Example questions for agents:#
Are VIPs more sensitive to the same treatment?
Do low-activity users need higher exposure to see benefit?
Is eligibility (E) concentrated in particular cohorts?
Super agents can use such cohort insights to design targeted experiments and adaptive policies that dynamically personalize interventions by user type.
🎲 Using Cohorts to Create A/B Test Splits#
Once we have user cohorts (e.g. by segment, activity_bin, age_bin, etc.), we can use them in two main ways when assigning A/B groups:
Global randomization
Every user is independently assigned to control (A) or variant (B) with some probability (e.g. 50/50).
Simple and often sufficient when the population is large and roughly balanced.
Stratified randomization (by cohort)
We first define strata, e.g. by
segment × activity_bin.Within each stratum, we randomize users into A/B with the desired proportion.
This guarantees that each cohort has balanced A/B groups, which:
Reduces variance,
Avoids accidental imbalances (e.g. VIPs over-represented in one arm),
Makes it easier to analyze heterogeneous treatment effects later.
For super agents, stratified randomization is especially powerful:
The agent can ensure fair exploration across user types.
It can later learn policy rules per cohort (e.g. different actions for VIP vs casual).
It prevents the agent from overfitting to whichever segment was over-sampled by chance.
import numpy as np
# For reproducibility
rng = np.random.default_rng(2025)
# -------------------------------
# 1) Simple global randomization
# -------------------------------
# ab_group = 0 (control), 1 (treatment)
df["ab_group_global"] = rng.binomial(1, 0.5, size=df.shape[0])

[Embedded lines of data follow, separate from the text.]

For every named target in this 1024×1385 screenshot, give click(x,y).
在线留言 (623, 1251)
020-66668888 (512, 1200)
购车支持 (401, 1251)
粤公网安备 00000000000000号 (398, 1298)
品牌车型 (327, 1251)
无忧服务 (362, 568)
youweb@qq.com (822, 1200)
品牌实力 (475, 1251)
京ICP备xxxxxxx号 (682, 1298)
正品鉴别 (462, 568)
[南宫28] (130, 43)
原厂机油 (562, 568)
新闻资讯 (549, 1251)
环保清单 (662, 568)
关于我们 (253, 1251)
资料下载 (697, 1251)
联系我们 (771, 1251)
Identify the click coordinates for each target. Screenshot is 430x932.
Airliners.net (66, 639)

# Quick sanity check: overall split
print("Global A/B split:")
print(df["ab_group_global"].value_counts(normalize=True).round(3))
# ------------------------------------
# 2) Stratified randomization by cohort
# ------------------------------------
# Here we stratify by segment x activity_bin
# (you can also use ['segment', 'activity_bin', 'age_bin'] if already created)
if "activity_bin" not in df.columns:
# create an activity bin if not already present
df["activity_bin"] = pd.qcut(df["activity_score"], q=4, labels=["low", "mid-low", "mid-high", "high"])
strata_cols = ["segment", "activity_bin"]
def assign_stratified(group, p=0.5, rng=None):
"""Randomly assign treatment within each cohort group with proportion p."""
n = group.shape[0]
n_treat = int(round(p * n))
# Permute indices within group
idx = rng.permutation(n)
# Start with all zeros (control)
ab = np.zeros(n, dtype=int)
# First n_treat indices become 1 (treatment)
ab[idx[:n_treat]] = 1
group = group.copy()
group["ab_group_strat"] = ab
return group
df = df.groupby(strata_cols, group_keys=False).apply(assign_stratified, p=0.5, rng=rng)
# Check balance: treatment rate per cohort under stratified scheme
cohort_balance = (
df.groupby(strata_cols)
.agg(
n_users=("Y", "size"),
treat_rate_global=("ab_group_global", "mean"),
treat_rate_strat=("ab_group_strat", "mean")
)
.reset_index()
.sort_values(strata_cols)
)
print("\nPer-cohort treatment rates (global vs stratified):")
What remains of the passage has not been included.